A convertible for 79 dollars a month, a new laptop for 14.60 dollars a month – the low leasing rates also attract private individuals.
Leasing has been popular for many years, but financing through this process is often more expensive than credit. It is also only worthwhile for certain people and not for everyone.
Find out in this article when leasing really makes sense for private customers and which pitfalls to consider.
Private leasing is booming in cars
Leasing is no longer only interesting for business people, but also for private individuals. You can now lease items for private use at low monthly rates – such as household appliances, computers, exercise bikes or musical instruments. However, this is only worthwhile if the costs are cheaper than other forms of financing and the guarantee commitments are generously regulated.
Private leasing is becoming increasingly popular, especially when buying a car. With car leasing, the leasing company gives the lessee the car for a fixed term – usually two to four years. The dealership delivers the vehicle and the customer pays a deposit and a monthly leasing fee depending on the conditions. At the end of the term, he returns the car to the leasing company or can buy it at the residual value.
Leasing with residual value or kilometers are driven?
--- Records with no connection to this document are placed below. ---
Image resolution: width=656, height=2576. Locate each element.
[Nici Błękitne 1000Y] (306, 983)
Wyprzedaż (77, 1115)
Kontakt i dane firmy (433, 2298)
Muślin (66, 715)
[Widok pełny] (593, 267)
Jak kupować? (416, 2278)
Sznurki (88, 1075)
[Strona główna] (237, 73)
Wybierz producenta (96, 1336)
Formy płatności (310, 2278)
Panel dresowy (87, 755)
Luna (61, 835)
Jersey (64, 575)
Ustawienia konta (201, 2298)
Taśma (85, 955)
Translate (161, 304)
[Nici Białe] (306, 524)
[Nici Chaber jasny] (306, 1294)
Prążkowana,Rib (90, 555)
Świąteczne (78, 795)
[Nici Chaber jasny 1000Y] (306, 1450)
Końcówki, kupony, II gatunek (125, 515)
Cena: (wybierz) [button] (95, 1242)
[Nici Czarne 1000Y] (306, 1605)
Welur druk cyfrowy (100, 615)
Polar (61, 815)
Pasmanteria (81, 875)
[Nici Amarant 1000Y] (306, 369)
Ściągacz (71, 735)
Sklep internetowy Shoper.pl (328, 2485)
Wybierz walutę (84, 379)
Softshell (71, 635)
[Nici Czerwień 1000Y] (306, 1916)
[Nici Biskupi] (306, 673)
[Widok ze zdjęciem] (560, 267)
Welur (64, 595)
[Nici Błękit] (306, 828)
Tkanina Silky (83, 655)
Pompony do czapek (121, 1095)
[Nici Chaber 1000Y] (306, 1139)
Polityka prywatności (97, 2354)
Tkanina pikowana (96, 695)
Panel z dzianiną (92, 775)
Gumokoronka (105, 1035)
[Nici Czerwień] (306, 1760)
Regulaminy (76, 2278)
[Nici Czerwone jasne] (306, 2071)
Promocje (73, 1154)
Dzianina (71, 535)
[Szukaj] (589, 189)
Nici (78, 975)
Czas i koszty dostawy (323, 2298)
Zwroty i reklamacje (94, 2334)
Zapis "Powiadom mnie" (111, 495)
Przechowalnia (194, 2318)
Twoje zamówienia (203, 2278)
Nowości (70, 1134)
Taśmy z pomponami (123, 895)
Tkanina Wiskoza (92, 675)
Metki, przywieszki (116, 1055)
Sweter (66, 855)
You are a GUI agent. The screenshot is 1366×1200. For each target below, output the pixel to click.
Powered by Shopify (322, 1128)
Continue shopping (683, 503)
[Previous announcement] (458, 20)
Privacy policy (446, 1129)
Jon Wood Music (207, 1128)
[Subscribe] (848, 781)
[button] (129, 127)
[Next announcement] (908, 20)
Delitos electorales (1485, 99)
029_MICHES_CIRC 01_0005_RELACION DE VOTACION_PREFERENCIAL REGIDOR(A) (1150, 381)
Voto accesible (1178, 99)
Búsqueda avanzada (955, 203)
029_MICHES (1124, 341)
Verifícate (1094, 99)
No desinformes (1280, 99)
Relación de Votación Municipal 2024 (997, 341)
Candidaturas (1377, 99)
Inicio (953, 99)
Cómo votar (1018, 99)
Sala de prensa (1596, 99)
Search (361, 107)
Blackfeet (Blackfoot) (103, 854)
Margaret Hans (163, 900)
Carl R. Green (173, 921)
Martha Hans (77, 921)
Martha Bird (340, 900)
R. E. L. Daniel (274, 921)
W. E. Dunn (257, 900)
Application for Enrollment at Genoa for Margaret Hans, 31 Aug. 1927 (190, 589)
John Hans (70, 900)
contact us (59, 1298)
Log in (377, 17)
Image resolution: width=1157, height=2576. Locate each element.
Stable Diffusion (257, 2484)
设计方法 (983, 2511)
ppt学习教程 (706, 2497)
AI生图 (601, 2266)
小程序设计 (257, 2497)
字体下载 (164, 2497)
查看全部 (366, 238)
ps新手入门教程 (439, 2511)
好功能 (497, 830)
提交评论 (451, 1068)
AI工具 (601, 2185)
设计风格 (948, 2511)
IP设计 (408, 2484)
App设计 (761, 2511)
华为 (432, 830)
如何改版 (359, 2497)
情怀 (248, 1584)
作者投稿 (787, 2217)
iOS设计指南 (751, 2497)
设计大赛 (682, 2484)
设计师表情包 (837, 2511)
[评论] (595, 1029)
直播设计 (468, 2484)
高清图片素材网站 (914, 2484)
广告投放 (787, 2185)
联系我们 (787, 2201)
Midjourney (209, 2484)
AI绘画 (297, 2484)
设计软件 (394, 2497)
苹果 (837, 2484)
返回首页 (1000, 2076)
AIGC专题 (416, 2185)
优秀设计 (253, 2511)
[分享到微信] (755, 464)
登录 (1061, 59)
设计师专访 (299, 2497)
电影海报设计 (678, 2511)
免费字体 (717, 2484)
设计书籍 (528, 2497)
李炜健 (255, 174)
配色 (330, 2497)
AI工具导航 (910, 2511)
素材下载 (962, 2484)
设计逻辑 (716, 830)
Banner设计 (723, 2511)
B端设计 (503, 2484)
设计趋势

There are two variants of the car leasing contract: The first contains a mileage settlement contract in which the maximum number of kilometers is agreed. If the customer has driven more kilometers, he has to pay extra. This could get expensive. Conversely, the lessee gets money back if he falls below the specified mileage.
In the second variant, residual value leasing, a residual value of the vehicle is fixed in the contract and compared with the actual value of the vehicle at the end of the term. If it is below the calculated value, the lessee must pay the difference. If the residual value exceeds the calculated value of the car, money is returned.
When does car leasing make sense for private individuals?
Private consumers cannot deduct the leasing rates from tax if they use the vehicle privately. Apart from that, car leasing can prove to be a useful financing option if you:
- want to drive a new car every two to four years.
- want to get rid of the car before it needs to be repaired.
- use the car a lot.
- have little equity and want to buy the car after the end of the term.
How to recognize a good offer
If you decide to lease a car, you can use the so-called leasing factor to roughly check how good the offer really is. When evaluating the leasing factor:
- Leasing factor less than 1.3: good offer
- Leasing factor less than 1.0: very good offer
- Leasing factor less than 0.7: top offer
Example of the calculation: On the leasing platform LeasingMarkt.de we choose a vehicle for a sample calculation, in this case, a VW Polo GTI with sophisticated equipment. The monthly rate for private individuals is given as 169.00 dollars. The purchase price for this model is 18,240.30 dollars.
Calculation of the leasing factor : $ 169.00 / $ 18,240.30 * 100 = 0.93
The leasing factor for the VW Polo is 0.93, which is between “top offer” and “very good offer”. This procedure enables you to determine quickly and easily whether an offer is worthwhile from a financial point of view.
Note: Some offers may incur additional costs, e.g. for the transfer of the vehicle or one-time special payments. These costs are not taken into account when calculating the leasing factor.
Before you decide on a leasing contract, note that
- Not only the monthly installments but also the total cost of leasing, including processing fees, are cheaper than buying cash and buying with a car loan.
- You generally cannot terminate leasing contracts properly. Therefore, you cannot redeem the contract prematurely if you unexpectedly have income thrown into the cash register.
- an exit clause is definitely set in your leasing contract. This way, you can separate yourself from your vehicle before the end of the term.